The "liberal" Democrat Summers - an economist who once advocated the export of more toxic waste to Africa (he reasoned the low life expectancies there meant that the dark continent was under-polluted)  - says that he's never "voted the same way" as (the presumably Republican) Friedman.  He ads that Friedman gave "too little weight to considerations of social justice" and had too much faith in [something state capitalists like to call - P.S.] "the free market."   Still, the former neoliberal Treasury Secretary says that he "lost a hero - a  man whose success demonstrates that great ideas convincingly advanced can change the lives of people around the world" – with the passing of Milton Friedman.
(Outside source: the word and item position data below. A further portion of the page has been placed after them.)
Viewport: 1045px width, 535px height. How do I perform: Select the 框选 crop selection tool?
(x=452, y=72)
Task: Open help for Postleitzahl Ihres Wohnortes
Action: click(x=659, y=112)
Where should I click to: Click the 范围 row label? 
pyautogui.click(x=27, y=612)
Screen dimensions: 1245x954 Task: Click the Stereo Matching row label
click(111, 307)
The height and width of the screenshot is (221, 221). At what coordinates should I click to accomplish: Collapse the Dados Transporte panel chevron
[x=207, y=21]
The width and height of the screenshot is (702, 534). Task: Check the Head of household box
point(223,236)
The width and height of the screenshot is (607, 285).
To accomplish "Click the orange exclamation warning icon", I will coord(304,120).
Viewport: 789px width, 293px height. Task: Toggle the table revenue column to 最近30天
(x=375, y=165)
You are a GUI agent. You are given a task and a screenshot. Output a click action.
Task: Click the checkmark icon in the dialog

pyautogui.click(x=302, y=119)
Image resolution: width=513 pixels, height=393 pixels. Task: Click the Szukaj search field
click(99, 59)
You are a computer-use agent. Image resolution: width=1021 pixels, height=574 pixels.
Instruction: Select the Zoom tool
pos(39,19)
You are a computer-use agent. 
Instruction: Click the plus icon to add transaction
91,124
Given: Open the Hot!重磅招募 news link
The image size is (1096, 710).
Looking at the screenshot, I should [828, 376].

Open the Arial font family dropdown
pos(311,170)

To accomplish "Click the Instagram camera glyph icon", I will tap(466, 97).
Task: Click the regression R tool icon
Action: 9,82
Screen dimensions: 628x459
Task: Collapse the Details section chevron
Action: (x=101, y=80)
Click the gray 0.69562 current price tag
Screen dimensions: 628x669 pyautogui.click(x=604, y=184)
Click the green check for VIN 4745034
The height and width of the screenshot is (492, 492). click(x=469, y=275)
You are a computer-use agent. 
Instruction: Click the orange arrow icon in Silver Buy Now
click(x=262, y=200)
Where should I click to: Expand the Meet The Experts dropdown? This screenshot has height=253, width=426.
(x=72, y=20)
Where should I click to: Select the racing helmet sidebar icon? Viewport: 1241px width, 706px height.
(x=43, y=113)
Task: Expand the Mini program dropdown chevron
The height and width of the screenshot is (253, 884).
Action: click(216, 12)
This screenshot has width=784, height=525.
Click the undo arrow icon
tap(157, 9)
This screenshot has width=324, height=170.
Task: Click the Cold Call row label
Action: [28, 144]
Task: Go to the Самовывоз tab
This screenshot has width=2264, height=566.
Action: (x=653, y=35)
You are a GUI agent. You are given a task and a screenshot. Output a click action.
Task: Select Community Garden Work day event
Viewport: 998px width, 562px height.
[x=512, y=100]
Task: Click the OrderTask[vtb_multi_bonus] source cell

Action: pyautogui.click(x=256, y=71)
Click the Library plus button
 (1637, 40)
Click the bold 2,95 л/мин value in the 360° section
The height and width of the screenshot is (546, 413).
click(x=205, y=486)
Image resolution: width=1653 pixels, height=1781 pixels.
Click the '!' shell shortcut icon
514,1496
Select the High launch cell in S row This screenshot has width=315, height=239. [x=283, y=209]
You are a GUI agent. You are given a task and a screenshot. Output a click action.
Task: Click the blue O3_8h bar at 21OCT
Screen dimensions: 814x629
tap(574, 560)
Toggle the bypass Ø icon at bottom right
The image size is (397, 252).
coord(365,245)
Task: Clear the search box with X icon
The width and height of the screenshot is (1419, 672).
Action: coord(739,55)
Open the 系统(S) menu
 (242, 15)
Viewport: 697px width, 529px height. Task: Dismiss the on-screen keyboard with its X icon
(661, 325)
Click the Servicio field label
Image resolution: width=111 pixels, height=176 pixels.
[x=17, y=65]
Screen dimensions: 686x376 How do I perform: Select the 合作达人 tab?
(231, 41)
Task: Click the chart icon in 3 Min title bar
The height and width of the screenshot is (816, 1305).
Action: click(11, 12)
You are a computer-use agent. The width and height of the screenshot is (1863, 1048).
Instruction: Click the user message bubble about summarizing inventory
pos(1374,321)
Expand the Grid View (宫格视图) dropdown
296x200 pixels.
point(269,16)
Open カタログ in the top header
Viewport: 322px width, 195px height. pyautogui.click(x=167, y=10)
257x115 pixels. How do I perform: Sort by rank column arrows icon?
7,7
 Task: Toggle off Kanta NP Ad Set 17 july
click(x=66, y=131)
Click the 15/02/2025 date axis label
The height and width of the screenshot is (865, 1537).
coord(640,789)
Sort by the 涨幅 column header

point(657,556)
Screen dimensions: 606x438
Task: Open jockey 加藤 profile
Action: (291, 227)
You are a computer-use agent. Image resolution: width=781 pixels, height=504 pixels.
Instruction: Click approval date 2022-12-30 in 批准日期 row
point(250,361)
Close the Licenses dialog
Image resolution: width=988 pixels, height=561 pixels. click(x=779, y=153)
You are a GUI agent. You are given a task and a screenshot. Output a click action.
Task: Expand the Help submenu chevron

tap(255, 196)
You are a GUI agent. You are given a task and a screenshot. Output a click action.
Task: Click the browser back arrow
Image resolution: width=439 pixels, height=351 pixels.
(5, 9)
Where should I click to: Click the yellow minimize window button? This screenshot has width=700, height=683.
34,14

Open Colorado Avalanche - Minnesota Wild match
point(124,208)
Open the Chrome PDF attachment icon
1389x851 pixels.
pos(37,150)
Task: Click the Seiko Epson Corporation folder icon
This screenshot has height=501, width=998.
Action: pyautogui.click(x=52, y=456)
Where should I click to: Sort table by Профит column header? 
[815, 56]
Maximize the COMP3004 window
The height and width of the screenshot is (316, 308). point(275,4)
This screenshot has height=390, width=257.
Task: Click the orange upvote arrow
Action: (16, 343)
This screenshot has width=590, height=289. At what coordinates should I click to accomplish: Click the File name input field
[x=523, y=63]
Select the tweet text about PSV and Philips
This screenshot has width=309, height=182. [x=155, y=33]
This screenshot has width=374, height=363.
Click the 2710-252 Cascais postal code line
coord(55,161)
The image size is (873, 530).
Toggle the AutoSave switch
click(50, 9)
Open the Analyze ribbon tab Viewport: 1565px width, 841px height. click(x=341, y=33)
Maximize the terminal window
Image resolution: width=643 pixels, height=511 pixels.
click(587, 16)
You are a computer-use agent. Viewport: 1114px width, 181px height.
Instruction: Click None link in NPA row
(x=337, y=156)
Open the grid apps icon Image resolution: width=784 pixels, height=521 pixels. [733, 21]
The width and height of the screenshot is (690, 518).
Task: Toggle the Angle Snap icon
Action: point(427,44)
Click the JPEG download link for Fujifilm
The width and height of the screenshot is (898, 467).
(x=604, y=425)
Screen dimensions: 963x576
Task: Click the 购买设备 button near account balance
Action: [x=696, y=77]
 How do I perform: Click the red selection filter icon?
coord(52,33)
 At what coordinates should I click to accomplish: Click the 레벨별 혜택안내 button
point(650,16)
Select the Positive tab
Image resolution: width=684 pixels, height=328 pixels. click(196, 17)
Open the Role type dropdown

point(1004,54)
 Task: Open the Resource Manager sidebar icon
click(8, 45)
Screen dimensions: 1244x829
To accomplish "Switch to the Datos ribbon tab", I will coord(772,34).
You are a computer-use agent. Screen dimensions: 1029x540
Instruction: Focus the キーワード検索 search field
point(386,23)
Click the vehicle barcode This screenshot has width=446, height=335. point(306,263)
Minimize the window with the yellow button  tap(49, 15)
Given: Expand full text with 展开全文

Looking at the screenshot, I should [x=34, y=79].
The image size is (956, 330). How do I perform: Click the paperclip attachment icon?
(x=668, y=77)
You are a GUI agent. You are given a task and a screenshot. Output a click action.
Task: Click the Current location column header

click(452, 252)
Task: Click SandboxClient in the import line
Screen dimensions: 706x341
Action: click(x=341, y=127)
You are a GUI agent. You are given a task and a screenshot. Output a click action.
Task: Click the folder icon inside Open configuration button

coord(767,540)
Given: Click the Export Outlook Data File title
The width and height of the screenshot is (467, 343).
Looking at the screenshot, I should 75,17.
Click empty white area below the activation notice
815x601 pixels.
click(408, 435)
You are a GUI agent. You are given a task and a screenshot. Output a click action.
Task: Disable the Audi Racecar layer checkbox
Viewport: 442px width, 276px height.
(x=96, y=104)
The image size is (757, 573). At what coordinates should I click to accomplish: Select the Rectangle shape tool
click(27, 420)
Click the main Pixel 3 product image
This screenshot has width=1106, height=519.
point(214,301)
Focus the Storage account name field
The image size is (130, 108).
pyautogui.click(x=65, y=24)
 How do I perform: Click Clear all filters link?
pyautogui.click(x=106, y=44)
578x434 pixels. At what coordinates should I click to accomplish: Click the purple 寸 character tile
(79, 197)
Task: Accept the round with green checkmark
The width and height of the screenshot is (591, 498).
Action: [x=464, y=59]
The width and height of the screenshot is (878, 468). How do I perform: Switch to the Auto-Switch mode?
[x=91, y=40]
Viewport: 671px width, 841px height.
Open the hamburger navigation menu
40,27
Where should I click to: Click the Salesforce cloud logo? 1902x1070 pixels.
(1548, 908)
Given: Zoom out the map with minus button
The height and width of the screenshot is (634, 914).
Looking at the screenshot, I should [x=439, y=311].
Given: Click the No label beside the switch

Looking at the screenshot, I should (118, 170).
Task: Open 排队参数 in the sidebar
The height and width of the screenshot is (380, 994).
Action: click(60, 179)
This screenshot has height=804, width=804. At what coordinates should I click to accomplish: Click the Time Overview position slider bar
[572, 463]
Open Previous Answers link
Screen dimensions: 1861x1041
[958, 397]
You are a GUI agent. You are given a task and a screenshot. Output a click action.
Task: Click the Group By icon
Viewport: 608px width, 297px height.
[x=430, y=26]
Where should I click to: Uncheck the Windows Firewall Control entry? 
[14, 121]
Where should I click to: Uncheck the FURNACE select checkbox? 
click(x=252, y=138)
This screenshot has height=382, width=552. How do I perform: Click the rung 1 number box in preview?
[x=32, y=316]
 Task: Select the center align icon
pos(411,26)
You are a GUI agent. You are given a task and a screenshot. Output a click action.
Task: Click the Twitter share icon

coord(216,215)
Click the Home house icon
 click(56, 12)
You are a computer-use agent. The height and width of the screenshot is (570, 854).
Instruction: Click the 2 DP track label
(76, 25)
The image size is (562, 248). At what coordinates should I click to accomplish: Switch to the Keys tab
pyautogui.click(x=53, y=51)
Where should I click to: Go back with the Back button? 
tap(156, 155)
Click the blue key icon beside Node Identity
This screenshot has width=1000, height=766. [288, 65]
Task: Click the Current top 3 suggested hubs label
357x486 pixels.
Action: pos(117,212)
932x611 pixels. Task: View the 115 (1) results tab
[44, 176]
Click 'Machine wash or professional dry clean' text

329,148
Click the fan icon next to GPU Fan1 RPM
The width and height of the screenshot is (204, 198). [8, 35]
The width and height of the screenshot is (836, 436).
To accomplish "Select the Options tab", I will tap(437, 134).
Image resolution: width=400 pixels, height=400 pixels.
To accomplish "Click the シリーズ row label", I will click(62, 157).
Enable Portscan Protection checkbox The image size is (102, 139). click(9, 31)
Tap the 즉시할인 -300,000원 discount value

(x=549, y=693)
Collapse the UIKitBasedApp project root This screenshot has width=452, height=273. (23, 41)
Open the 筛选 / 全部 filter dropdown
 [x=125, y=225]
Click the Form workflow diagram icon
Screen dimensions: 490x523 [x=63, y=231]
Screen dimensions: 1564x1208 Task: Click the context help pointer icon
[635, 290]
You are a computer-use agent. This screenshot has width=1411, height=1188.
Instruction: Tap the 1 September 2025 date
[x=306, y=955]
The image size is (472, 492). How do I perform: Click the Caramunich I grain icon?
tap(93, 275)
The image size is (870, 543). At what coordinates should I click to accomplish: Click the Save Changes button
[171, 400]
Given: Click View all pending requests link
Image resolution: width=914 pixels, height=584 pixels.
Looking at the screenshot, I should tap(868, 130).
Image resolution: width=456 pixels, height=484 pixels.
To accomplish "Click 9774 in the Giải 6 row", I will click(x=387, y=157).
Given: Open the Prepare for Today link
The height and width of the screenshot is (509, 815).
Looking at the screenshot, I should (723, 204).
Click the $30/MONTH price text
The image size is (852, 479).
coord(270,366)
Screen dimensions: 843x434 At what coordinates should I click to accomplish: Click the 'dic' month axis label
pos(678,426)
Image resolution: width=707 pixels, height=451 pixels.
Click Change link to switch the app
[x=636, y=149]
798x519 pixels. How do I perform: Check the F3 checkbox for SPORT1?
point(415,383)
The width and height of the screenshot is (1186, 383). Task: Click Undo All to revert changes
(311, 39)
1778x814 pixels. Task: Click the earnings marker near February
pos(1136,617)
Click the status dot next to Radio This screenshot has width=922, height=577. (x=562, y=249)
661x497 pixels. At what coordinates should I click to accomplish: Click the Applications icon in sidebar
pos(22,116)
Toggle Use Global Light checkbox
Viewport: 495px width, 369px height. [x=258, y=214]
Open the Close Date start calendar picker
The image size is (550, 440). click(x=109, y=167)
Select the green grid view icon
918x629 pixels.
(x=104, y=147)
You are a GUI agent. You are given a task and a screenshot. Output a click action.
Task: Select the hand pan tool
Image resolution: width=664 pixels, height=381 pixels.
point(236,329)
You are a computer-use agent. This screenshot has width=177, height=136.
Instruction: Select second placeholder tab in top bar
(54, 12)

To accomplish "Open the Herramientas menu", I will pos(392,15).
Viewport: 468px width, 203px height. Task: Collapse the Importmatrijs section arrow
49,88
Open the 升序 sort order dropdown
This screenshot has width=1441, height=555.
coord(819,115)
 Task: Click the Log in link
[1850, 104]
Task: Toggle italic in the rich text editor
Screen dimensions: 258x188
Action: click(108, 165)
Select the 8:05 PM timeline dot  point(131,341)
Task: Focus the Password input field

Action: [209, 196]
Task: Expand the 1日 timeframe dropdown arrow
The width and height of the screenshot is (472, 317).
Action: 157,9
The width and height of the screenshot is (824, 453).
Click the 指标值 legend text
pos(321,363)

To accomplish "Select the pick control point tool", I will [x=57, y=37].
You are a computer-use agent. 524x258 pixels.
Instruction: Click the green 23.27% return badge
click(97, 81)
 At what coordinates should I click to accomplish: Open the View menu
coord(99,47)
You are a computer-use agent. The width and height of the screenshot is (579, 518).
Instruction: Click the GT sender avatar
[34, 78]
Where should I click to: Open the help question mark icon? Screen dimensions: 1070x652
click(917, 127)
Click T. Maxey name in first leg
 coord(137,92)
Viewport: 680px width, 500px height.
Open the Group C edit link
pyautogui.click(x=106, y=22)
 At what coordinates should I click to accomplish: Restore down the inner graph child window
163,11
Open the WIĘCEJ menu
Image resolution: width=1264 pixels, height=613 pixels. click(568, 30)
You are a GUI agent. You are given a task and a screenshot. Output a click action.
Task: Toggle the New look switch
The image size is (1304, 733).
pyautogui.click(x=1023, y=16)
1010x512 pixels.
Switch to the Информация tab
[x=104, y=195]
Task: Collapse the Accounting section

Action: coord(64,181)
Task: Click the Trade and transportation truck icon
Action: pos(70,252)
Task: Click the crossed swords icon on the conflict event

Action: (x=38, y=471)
I wonder how many Times readers know and/or care that for Freidman social justice and its partner democracy were great obstacles to the "free" operation of the insivible hand of markets (translate to mean the visible hand of corporations) whose glorious outcomes we see in the savage inequalities of a society where stunning hyper-opulence for the privielged few combines with insecurity and poverty for the restless many. I wonder how many of them know or care that democracy is impossible in a society like the U.S. where the the "laws of the marketplace" give half of all wealth to the top hundredth of the population, which owns a probably larger share of the nation's political and policy processes.  .

One "great idea" of Friedman's that both Brooks and Summers cite as examples of Friedman's greatness seems especially worth mentioning in light of current events.  During and after an earlier imperial crime and quagmire called the Vietnam War, Friedman apparently argued "persistently" and "brilliantly" on the need for a so-called "volunteer military." 

The nation's military problems have not exactly been overcome by that little innovation, which combines the savage social injustice of the poverty draft   with creation of a defacto mercenary army whose members tend to lack the critical citizenship skills to question deceptive and unjust orders and who possess something of a vested material interest in the endless occupation of the world in the defense of something called "the free market," falsely conflated with something our leaders like to call "democracy."      

 

The Times articles discussed are:

David Brooks, “The Smile of Reason,” New York Times, 19 November 2006, section 4, p.12

Eric Konigsberg, “A New Class War: The Haves Vs. The Have Mores,” New York Times, 19 November 2006, section 4, p 1..

Frank Rich, “It’s not the Democrats Who Are Divided,” New York Times, 19 November 2006, section 4, p.12.

Lawrence H. Summers, “The Great Liberator,” New York Times, 19 November 2006, section 4, p.13.